ASPEN, Colorado — There have been assassinations, explosions, acts of sabotage, and cyberattack. But the increasingly violent shadow war between the U.S., Israel, Iran, and its allies haven’t hit targets on American soil — yet. That could change before too long, the administration’s current and former top analysts of terror threats warned.

“We’re seeing a general uptick in the level of activity around the world. Both Hezbollah and the [Iranian] Quods Force have demonstrated an ability to operate essentially globally,” Matt Olsen, director of the National Counterterrorism Center, told an audience of more than a hundred security professionals gathered here on Thursday.

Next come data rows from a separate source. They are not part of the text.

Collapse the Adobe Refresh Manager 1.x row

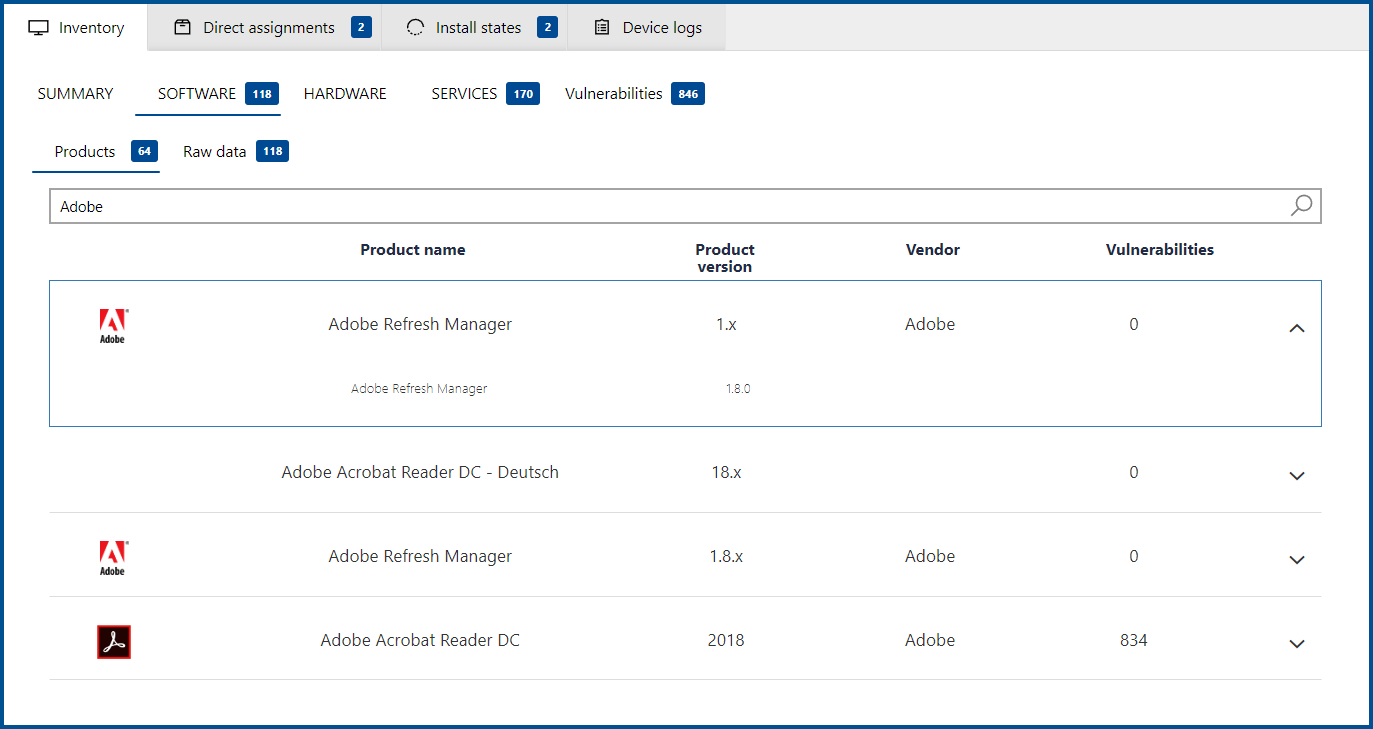(x=1296, y=328)
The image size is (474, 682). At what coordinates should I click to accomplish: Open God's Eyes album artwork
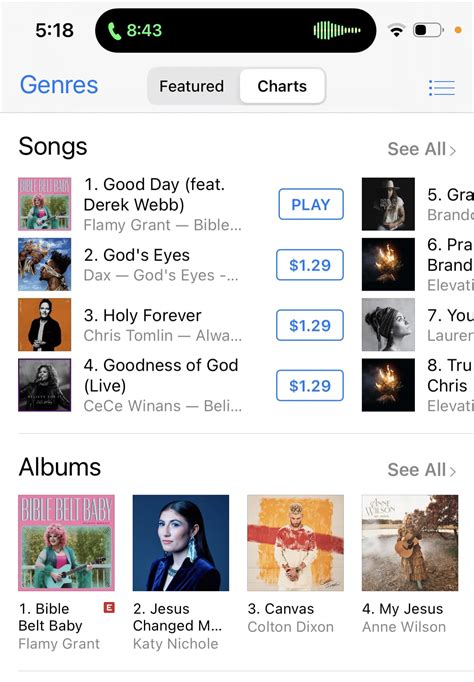(x=44, y=264)
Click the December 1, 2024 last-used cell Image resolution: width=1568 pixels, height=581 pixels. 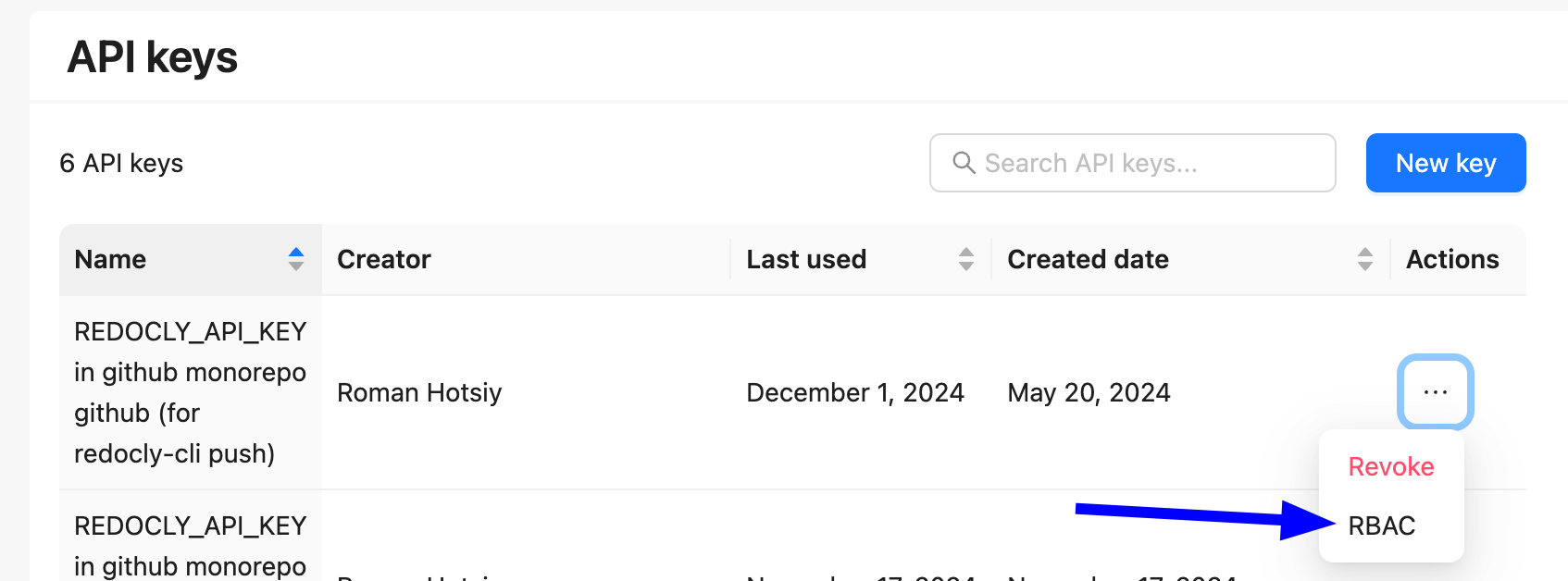[855, 392]
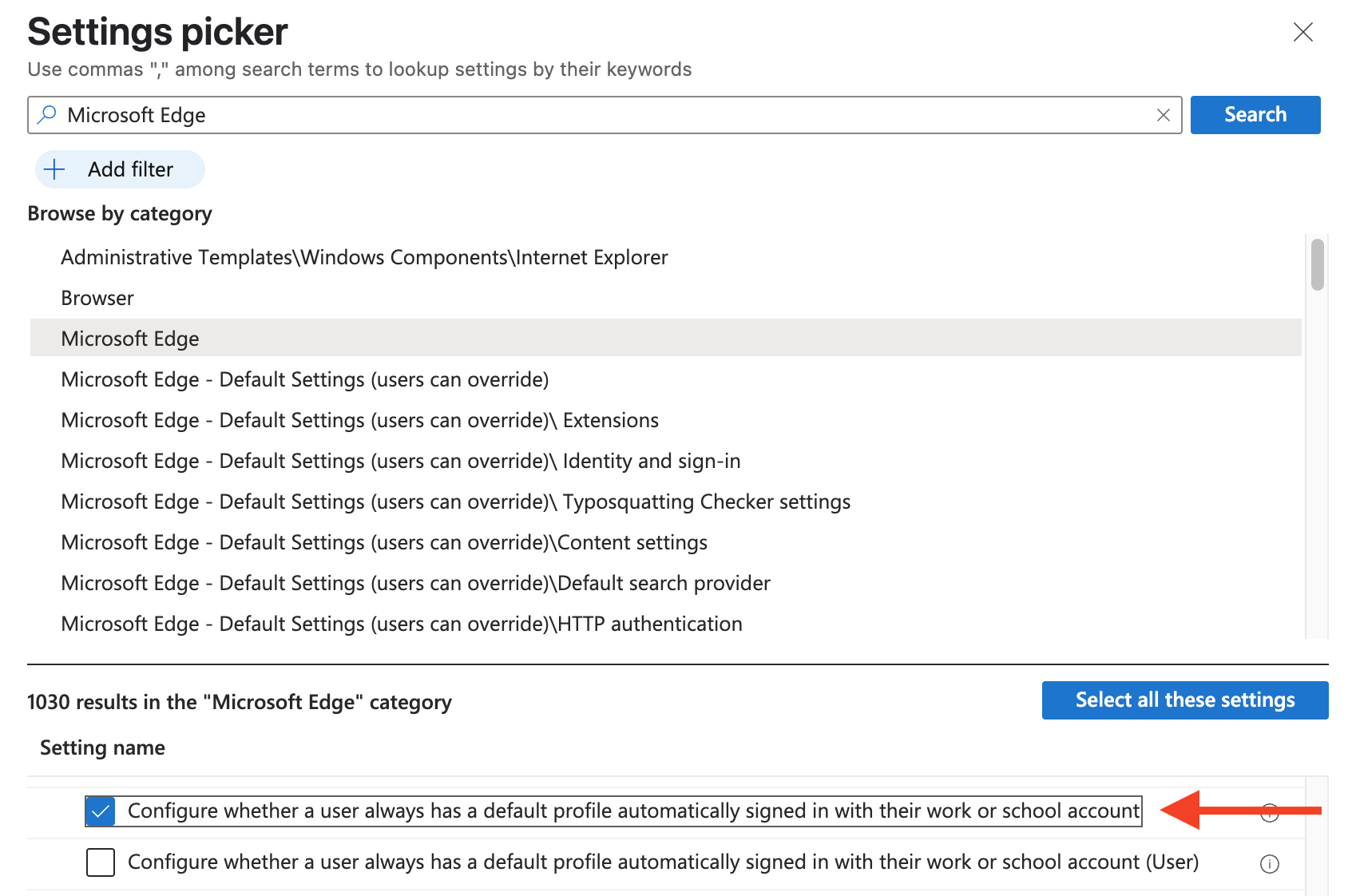
Task: Close the Settings picker panel
Action: pyautogui.click(x=1302, y=32)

“There are times when we are briefing the White House [on terror threats that] at the top of the list are Hezbollah or Iran,” Olsen added. The al-Qaeda network of Sunni extremists is still America’s undisputed Public Enemy #1. But for the first time in a long time, there’s competition, at least week-to-week.

The signs of escalating tension with Iran are everywhere: the sizable American armada building off of Iran’s shores; the American accusation that Iran tried to kill the Saudi ambassador to the U.S.; the deaths of Iranian nuclear scientists, widely blamed on the Israelis; and, of course, last week’s bombing in Bulgaria, which U.S. and Israeli officials have pinned on Hezbollah, the Shi’ite militant group backed by Iran.

“This is a hot war that has gotten hotter,” Michael Leiter, Olsen’s predecessor at the NCTC, told the Aspen Security Forum. “The Iranians have considered this a shooting war for some time.”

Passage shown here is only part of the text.